これは、いわゆる「マス・マーケティング」であり、ポーター教授の「コスト・リーダーシップ戦略」にも通じる考え方です。
コスト・リーダーシップ戦略とは、
- 業界全体に対して圧倒的な低コストを武器に戦うコスト優位な戦略
のことで、
などを駆使しして、低コストを実現します。
無差別型ターゲティング(=無差別型マーケティング)も同様に、
- Product(製品):大量生産によって低コストを実現する
- Price(価格):低コストによる低価格で誰でも手に入るようにする
- Place(流通):大量流通でどこでも手に入るようにする
- Promotion(販売促進):マス広告で誰でも知っている状態を作る
という、大量生産・大規模販売で消費者一人当たりのマーケティングコストを下げながら、市場全体で圧倒的な地位を築くことを目指します。

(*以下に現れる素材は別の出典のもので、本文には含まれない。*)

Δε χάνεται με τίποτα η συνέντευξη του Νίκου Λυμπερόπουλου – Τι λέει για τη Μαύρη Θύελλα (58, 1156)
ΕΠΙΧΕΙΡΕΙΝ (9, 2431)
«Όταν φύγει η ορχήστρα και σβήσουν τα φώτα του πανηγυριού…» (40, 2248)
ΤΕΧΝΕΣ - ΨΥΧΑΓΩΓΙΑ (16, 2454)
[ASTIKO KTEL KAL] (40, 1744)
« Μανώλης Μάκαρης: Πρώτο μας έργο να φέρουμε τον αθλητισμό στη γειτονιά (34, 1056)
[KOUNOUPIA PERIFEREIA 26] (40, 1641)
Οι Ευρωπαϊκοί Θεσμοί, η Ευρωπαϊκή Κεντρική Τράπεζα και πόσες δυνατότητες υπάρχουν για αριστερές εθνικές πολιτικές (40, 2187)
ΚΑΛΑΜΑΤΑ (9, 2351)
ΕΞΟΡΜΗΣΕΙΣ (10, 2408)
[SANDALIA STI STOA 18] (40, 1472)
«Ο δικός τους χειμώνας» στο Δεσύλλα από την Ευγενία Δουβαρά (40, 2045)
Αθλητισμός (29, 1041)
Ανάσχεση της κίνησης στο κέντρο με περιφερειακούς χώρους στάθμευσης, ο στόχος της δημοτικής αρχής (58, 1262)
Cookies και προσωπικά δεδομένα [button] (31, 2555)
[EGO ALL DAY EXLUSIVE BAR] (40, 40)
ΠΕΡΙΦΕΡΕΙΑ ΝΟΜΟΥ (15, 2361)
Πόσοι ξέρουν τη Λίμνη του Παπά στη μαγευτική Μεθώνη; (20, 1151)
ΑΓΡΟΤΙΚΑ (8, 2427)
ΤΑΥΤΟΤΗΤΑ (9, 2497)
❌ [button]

そしてもう一つは「差別型ターゲティング戦略(=差別型マーケティング)」で、
- 個々の市場セグメントに対して個別の製品を開発しマーケティングを展開する
という方法です。
こちらは先ほど説明した、
- 製品専門化戦略
- 市場専門化戦略
の両方を同時に実現しようとする戦略であり、
- 個々の製品のコスト優位性を高める
- 個々の市場セグメントでの収益性を高める
といった両方のメリットが享受できる一方で、
- マーケティングコストの最大値が跳ね上がる
というデメリットがあるため、経営資源が潤沢な企業しか採用できない戦略です。